Judaism addresses this question, the question of life meaning, in both the inner and the outer.

As concerns the inner, the idea of one God, Judaism’s great gift to Western civilization, speaks to spiritual unity. Our heritage tells us there is one source, rather than many, one unified, all-comprehensive force of existence and of life with which we are deeply connected. Whether or not you are comfortable with the traditional notion of “God.”

Our sacred texts were written in ancient times to provide meaning for those people then. Surely we can access the wisdom of timeless principle reframed to fit our own lives. If you use the pathway of study, contemplation and prayer, as written or in a spiritually more meaningful form such as meditation, as Jews we are intimately connected to that unity of source.

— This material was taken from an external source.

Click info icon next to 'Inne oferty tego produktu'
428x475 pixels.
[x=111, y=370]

In the realm of outer meaning, we have personal relationships, the arts, learning and commerce. Jews have been disproportionately represented among the world’s great artists, also in science and education. As our vehicle to create meaning in our lives, we Jews have the obligation of tsedakah and the requirement to perform mitzvot, good deeds for the purpose of tikkun olam, healing the world.

Tsedakah, you understand is not mere charity. It comes from the word for justice. Through our tsedakah we give of ourselves to make the world a more just and better place. And in doing so, we make our own lives more meaningful. There are few satisfactions greater, and I’d say holier, than giving deeply of yourself in the service of others.

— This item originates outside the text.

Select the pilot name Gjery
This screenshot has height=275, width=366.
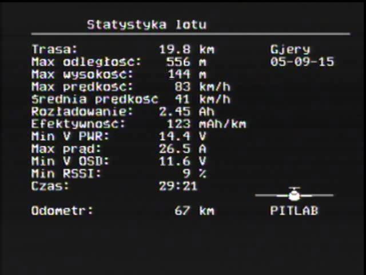click(x=290, y=50)
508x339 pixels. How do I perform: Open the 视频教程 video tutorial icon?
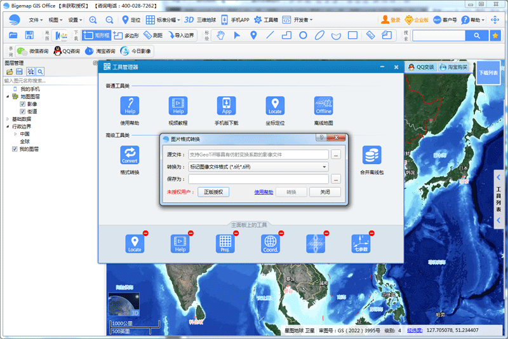point(178,106)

We live in an era when the marketing of goods and services has put way too much attention on me. How do I feel? What do I get? What increases my pleasure? I understand this is what drives our economy. But it’s backwards. It doesn’t generate satisfaction and contentment. You can’t build a happier life by acquiring ever more stuff and more pleasure. But you can by making your life more meaningful.

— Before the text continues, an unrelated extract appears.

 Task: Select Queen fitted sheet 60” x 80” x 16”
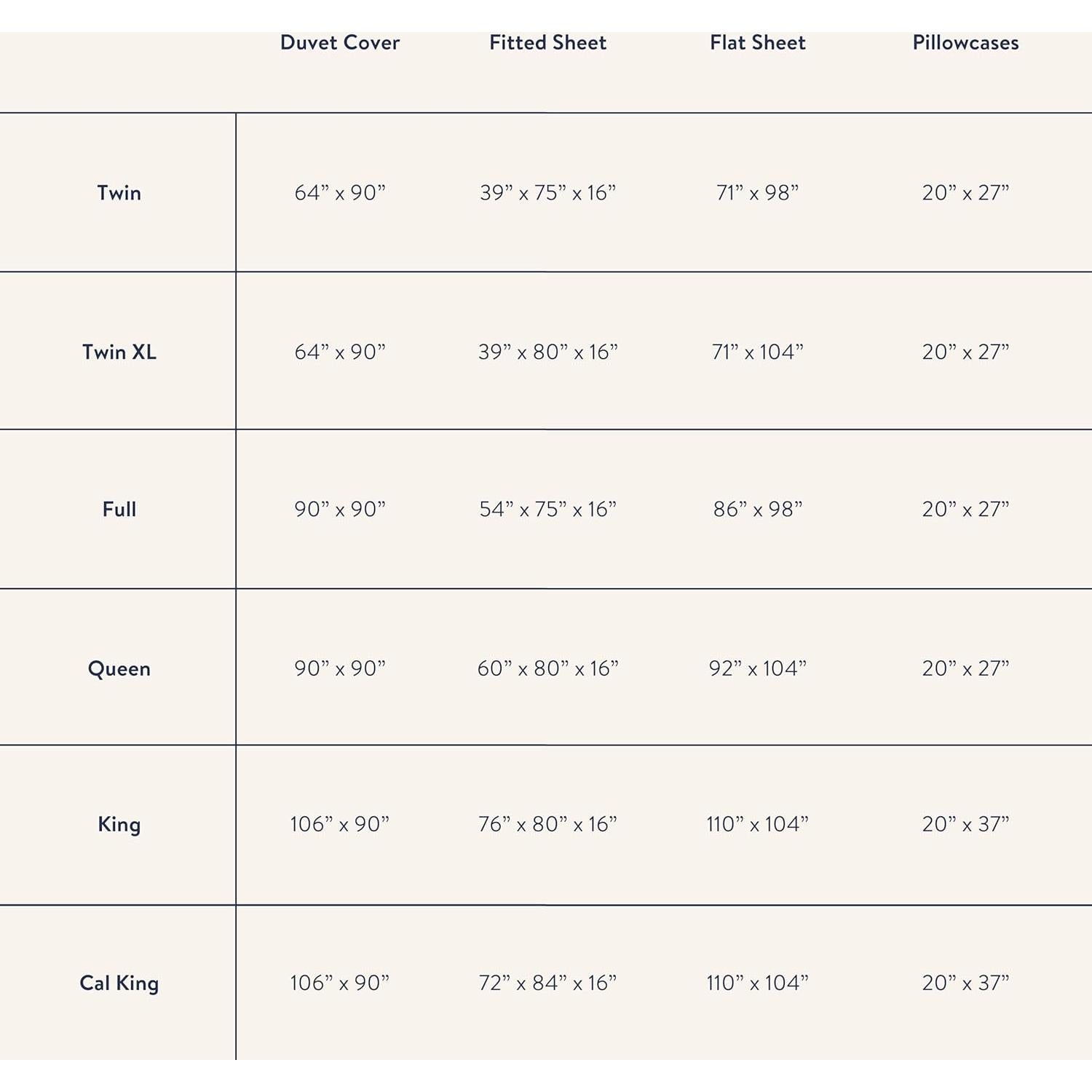pyautogui.click(x=547, y=668)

Tsedakah traditionally means giving money to the poor, but that is just the beginning. Give of yourself, your time, your talent, your love. Give in a way that works for you. I understand that many of us here are quite active in this regard. Thank you. But if you don’t already have an outlet for your generosity, find one. The spirit of tsedakah embraces many avenues, whether or not you have much money. Recall, the Talmud says that even those who receive tsedakah should give tsedakah.

I am not suggesting this just because it’s a good thing to do, though it is. You’ll be happier because your life will have more meaning. Be generous for the selfish reason of your own satisfaction; that counts. Join with people doing good things in the world. I especially want to recognize the recovery community that has done so much to rescue so many lives.

Temple Emanu-El is ramping up our menu of opportunities for service this year. You can help create that. If you did not participate in the annual food drive on the way here tonight, do it tomorrow morning. Give them the good stuff, beyond the box of pasta and a roll of paper towels. Bring two or three bags, not just one. Notice how that feels.

There’s more. Join the monthly cooking night, preparing meals for those who need a little extra help, led by Heidi Greenbaum, Dan Rosen and Sharen Solomon. Show up at My Brother’s Table in Lynn on Temple Emanu-El night, the first Thursday of every month, at 4:30—we were there last night—and Marc Kornitsky will put you to work serving dinner to the needy. Participate in Mitzvah Day on Sunday, October 23rd. This month, Deahn Leblang is creating a new social action initiative to help meet the needs of homeless young adults in Lynn. There’s room for more.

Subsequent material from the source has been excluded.